EXTRACT TO READ ::
=====
Some historians have argued that it was the financial pressures that decided the issue of Soviet Jewish emigration, paving the way for “an Israeli victory in securing substantial aliyah and ending the problem of the drop-outs by the end of the year 1989.” Another factor was the reversal in the position of the American Jewish leadership, reflecting the views of other Jewish Diaspora leaders in Canada, Australia, the United Kingdom, and the European continent. Key figures, including the leadership of the NCSJ under Abram and Cardin, recognized that Israel needed the Soviet Jewish migration and their settlement in Israel “provided a better opportunity for their remaining Jewish and part of the Jewish people.” While Pamela Cohen and other members of the grassroots Union of Councils continued to oppose the agreement, Jewish leaders of HIAS and the Council of Jewish Federations recognized that they were no longer able to maintain a policy supporting freedom of choice, for economic, political, and ideological reasons. Carmi Schwartz explained: “‘freedom of choice’ was dropped from our vocabulary and ‘destination Israel’ was re-inserted.” As a result, of the over one million Jews from the former Soviet Union who migrated in the 1990s, most went to Israel.

Conclusions

This article has investigated the conflicts over the drop-out phenomenon, with Israel taking a strong stance that Soviet Jews should go to Israel, while the American Jewish leadership promoted the concept of freedom of choice. However, influenced by Abram and later Cardin, the American Jewish leadership reversed its position in the mid-1980s, stressing that, given Israel’s existence, Soviet Jews could not be considered as refugees. Jonathan Dekel-Chen has argued that:

If Israel remained consistent after 1948 in its call to absorb Jews from many lands (even expanding the criteria for potential citizenship in 1970), the United States reversed years of policy in 1989 and ceased to categorize Soviet Jews as political refugees, thereafter including them in general immigration quotas.

This reversal was due to an ideological change in the attitudes of the American Jewish leadership towards a more Zionist, pro-Israel orientation.

This article has sought to place this debate over repatriation or immigration, as well as the American reversal of policy, within a broader transnational framework, demonstrating how international connections can influence American policy—in this case, as a result of the close collaboration between Abram, Leibler, and Bronfman. It also illustrates the importance of cooperation between American and non-American Jews in international Jewish politics. Within this picture, the role of state actors, from governments to departments of immigration, and NGOs, such as the NCSJ, the JDC, and HIAS, as well as international organizations, such as the WJC, where Leibler was a key player, needs to be understood. As such, it reinforces the thesis stressing the role played by NGOs and international organizations within the global arena. As well, the story of the drop-out phenomenon illustrates the diversity of the Jewish experience and the fact that Israel was not seen as the center of Jewish life for many Soviet and American Jews.

As Buwalda has written, Israel provided:

the chance to live in their own country and help to build up their own country … But it did not match the United States in an economic sense. For those who did not feel that religious or Zionist convictions obliged them to go to Israel, the choice of the United States offered better economic prospects and a generous support program.

Once this economic support ended, with the changed American migration policy beginning in late 1988, the Soviet Jews were faced with the alternatives of remaining in the Soviet Union or migrating to Israel. In the period from 1989 to 1997, over a million Soviet Jews chose the latter alternative, a choice which had been strongly advocated by Abram, Cardin, and Leibler.
=====
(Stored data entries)
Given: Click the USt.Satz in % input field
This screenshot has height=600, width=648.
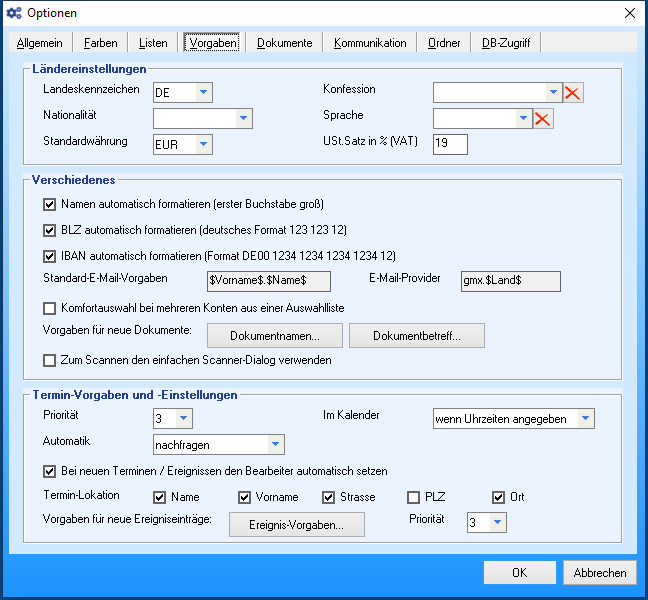Looking at the screenshot, I should 450,144.
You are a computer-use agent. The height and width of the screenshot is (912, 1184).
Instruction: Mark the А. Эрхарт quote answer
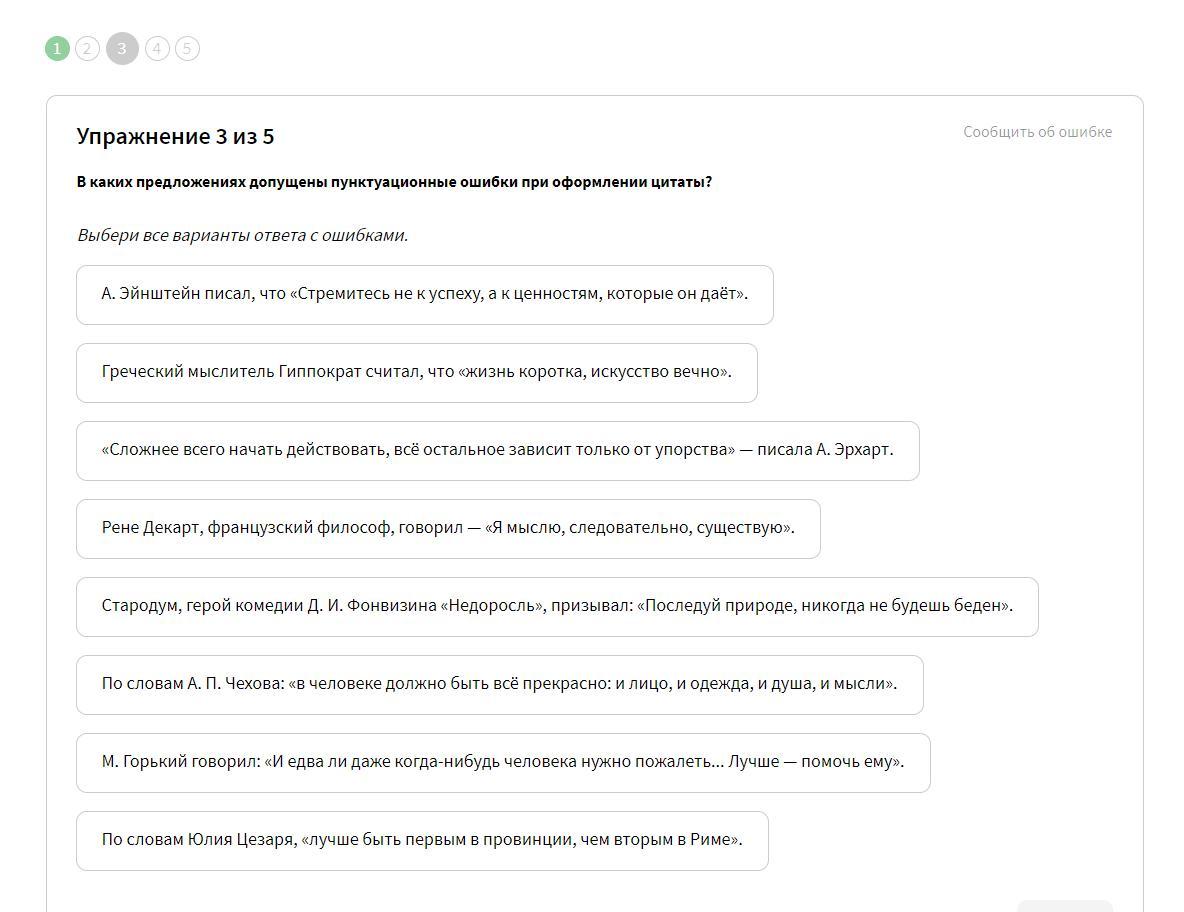(x=497, y=450)
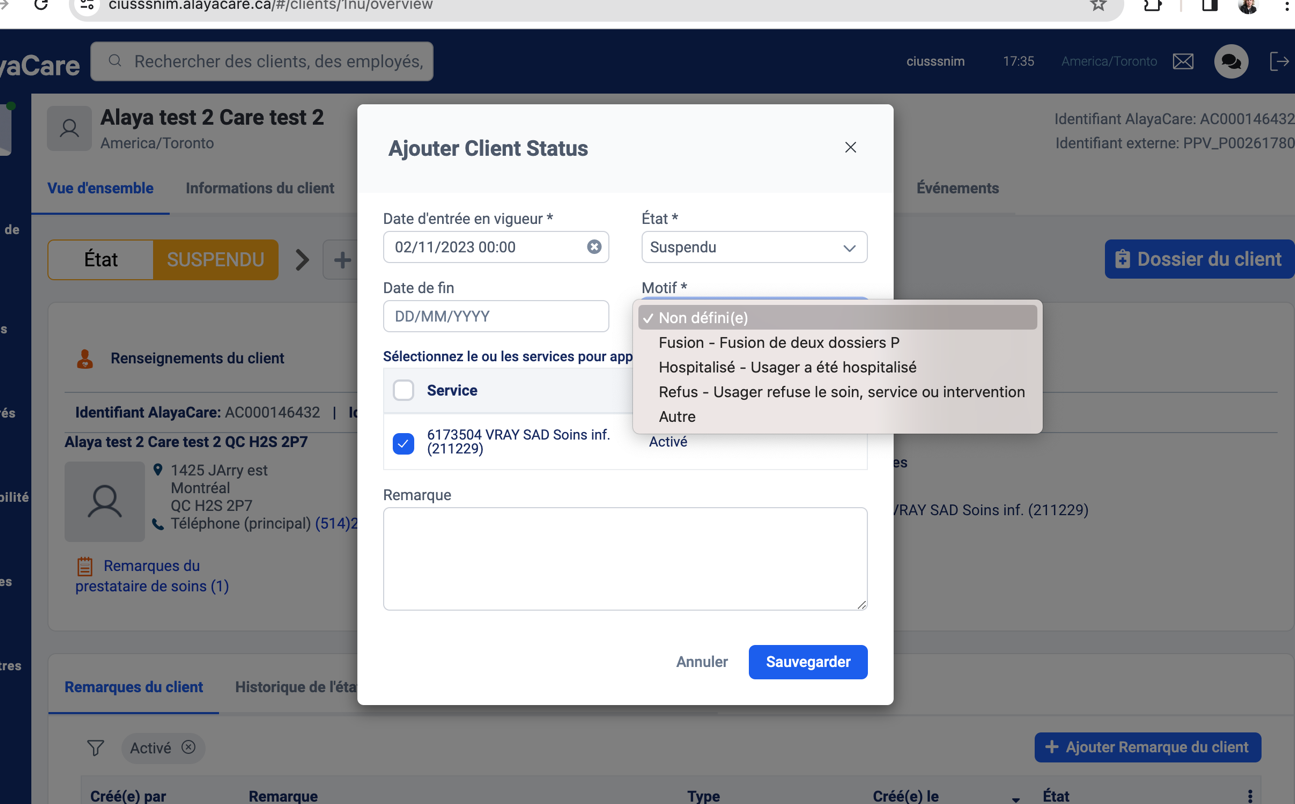Close the Ajouter Client Status dialog
1295x804 pixels.
pyautogui.click(x=850, y=148)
=====
ABOUT THIS EXERCISE ::
Turn the paragraph beginning "Some historians have argued" in the text on Soviet Jewish emigration into a short bulleted list that keeps its main facts.

RESULT FOR THIS EXERCISE ::
- Some historians argue that financial pressures decided the issue of Soviet Jewish emigration, opening the way to substantial aliyah and ending the drop-out problem by the end of 1989.
- The American Jewish leadership also reversed its position, in line with Jewish Diaspora leaders in Canada, Australia, the United Kingdom, and continental Europe.
- NCSJ leaders under Abram and Cardin recognized that Israel needed Soviet Jewish migration and that settling in Israel gave these Jews a better chance of remaining Jewish and part of the Jewish people.
- Pamela Cohen and others in the grassroots Union of Councils continued to oppose the agreement.
- Leaders of HIAS and the Council of Jewish Federations could no longer support freedom of choice, for economic, political, and ideological reasons. In Carmi Schwartz's words, "destination Israel" replaced "freedom of choice."
- As a result, most of the over one million Jews who migrated from the former Soviet Union in the 1990s went to Israel.